• _Task A_
According to the surgical wound care text, how long does surgical glue take to wear off on its own?
• _Task B_
Please write the next part of the surgical wound care text, picking up after its last sentence.

• _Excerpted passage_
If you have had surgery, good surgical wound care is important to ensure proper healing and recovery, prevention of excess scarring, and protection against infections and other complications. Once you are discharged from the hospital, the responsibility for that care will rest primarily on your shoulders and will include caring for the incision, cleaning the wound, changing dressings, applying any prescribed topical treatments, taking antibiotics or other medications as directed, and monitoring the wound for signs of infection.
Your incision may be closed with stitches, staples, or surgical glue. Staples will be removed by your surgeon when healing has progressed sufficiently. Stitches will either be removed by your surgeon or may dissolve on their own over time. Surgical glue wears off on its own within 5 to 10 days.
Good incision care generally includes spending some time over the first few days of recovery elevating the incision – above the level of your heart – to reduce pain and swelling and promote healing. Do not pull on stitches, staples, adhesive strips, or surgical glue. Surgical wounds often begin to itch, sometimes intensely, as they heal, but it is important to not scratch them. Avoid exposing your incision to sunlight, and do not immerse the incision in water until your surgeon says it is safe – stick to sponge baths and, if your surgeon approves, showers for bathing. If there is bleeding from the incision, apply firm pressure with a clean towel for at least 5 minutes. If bleeding continues or worsens after applying pressure, call your doctor.

• _Excerpted records_
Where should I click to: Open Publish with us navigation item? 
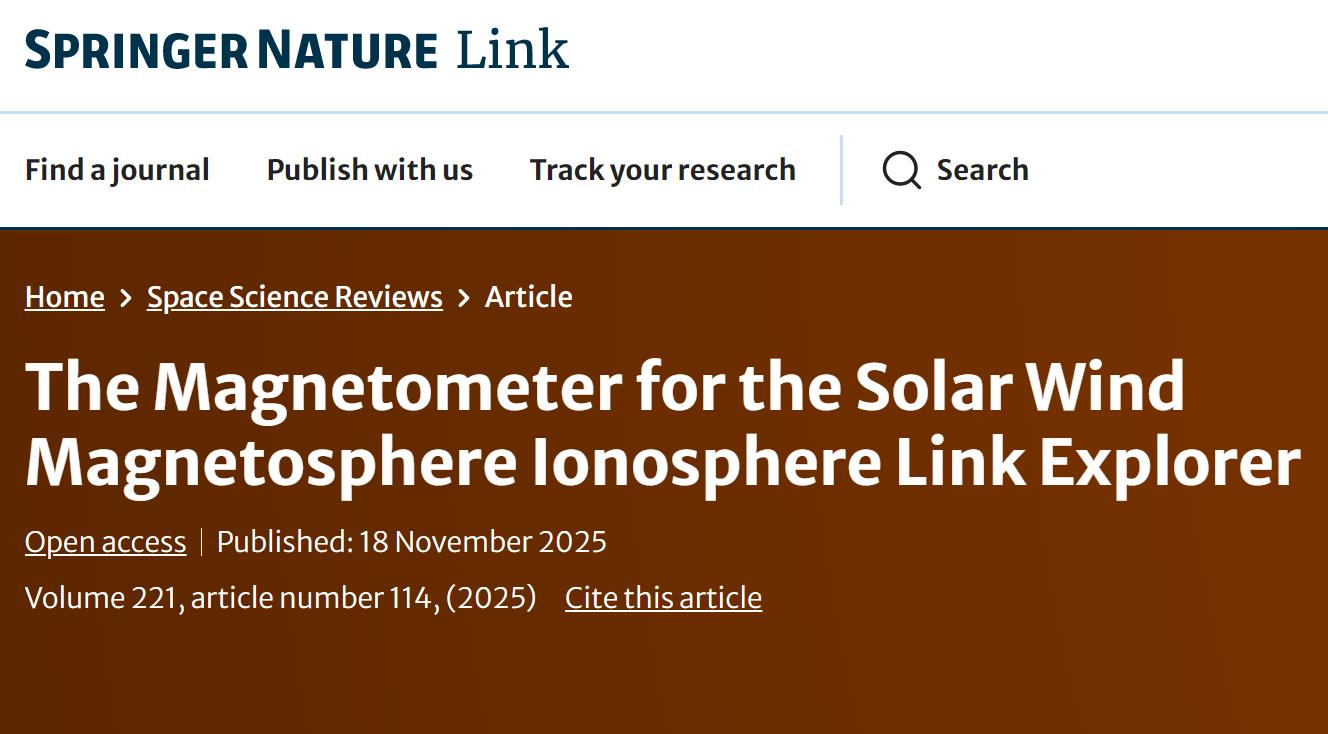[x=369, y=170]
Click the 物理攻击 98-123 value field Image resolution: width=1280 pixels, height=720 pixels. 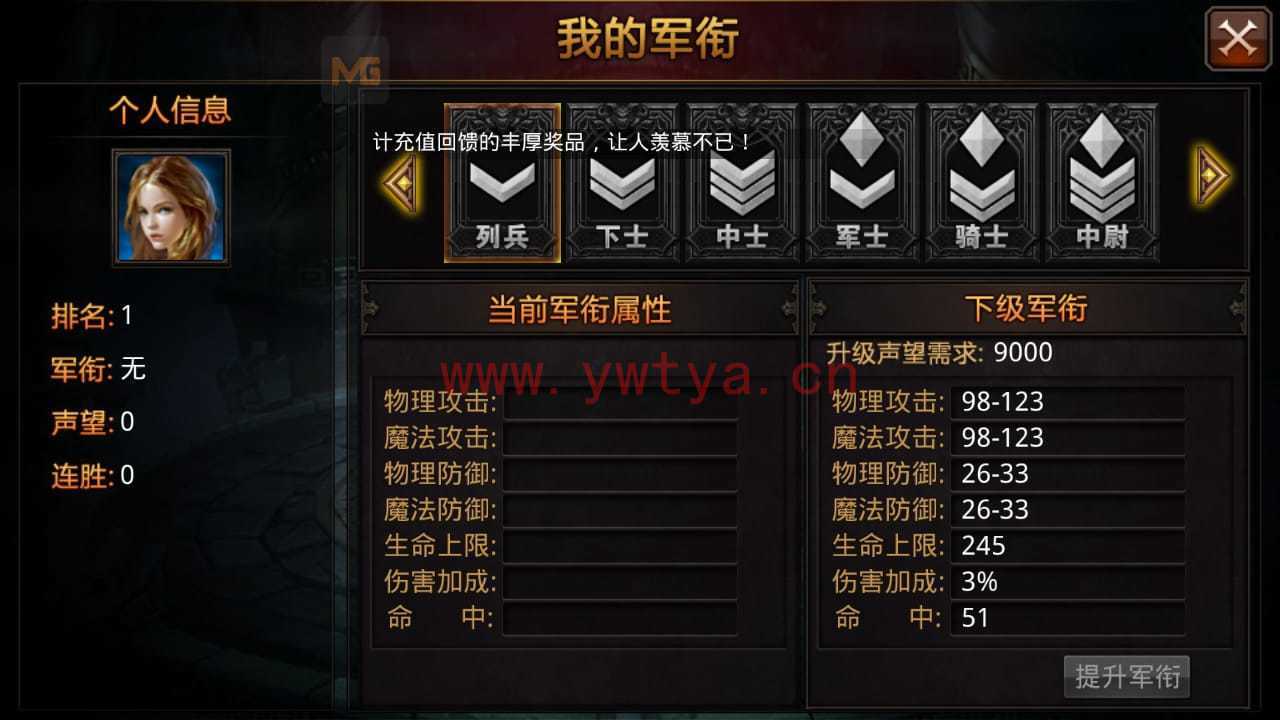pyautogui.click(x=1067, y=402)
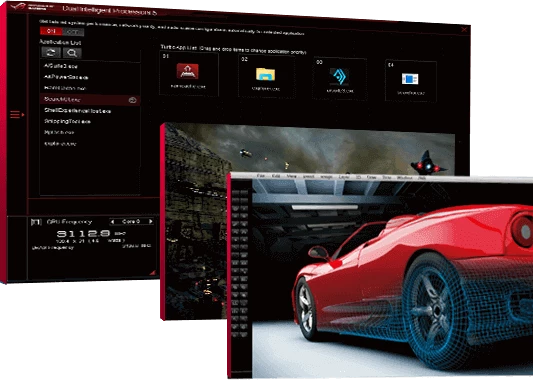This screenshot has height=380, width=533.
Task: Switch Turbo App to ON
Action: pos(51,31)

• _Written reply A_
Surgical glue wears off within 5 to 10 days.

• _Written reply B_
Your surgical wound will generally be covered with a sterile dressing when you are discharged from the hospital, which is meant to absorb any fluids leaking from the incision and to keep it clean, dry, and protected against bacterial contamination. Your health care team should give you detailed instructions as to how dressings are to be changed and how often.
Important steps to take as you prepare to change your dressing include removing jewelry from your hands and wrists, since it can harbor and transfer bacteria, washing your hands with soap and warm water for 15 to 30 seconds, rinsing your hands thoroughly, and drying them with a clean towel. Then, wearing a medical glove, remove the soiled dressing, placing both the glove and the dressing in a plastic bag. Wash your hands again before carefully following your surgeon's instructions for cleaning your incision, applying any prescribed topical medications and applying a new dressing.
Preventing Complications During Recovery and Rehab
Aside from proper care of incisions and dressings, other good ways to reduce your risk of complications and promote healing include:
- Eating well to support your immune system
- Staying well-hydrated
- Observing activity limitations imposed by your healthcare team
- Getting plenty of rest
- Avoiding tobacco use, which can impair healing
- Taking prescribed medications exactly as directed
If affordability is an issue, do not discontinue medications on your own. Instead, speak to your doctor about available resources, such as patient assistance programs, that can offer help in obtaining the medications you need.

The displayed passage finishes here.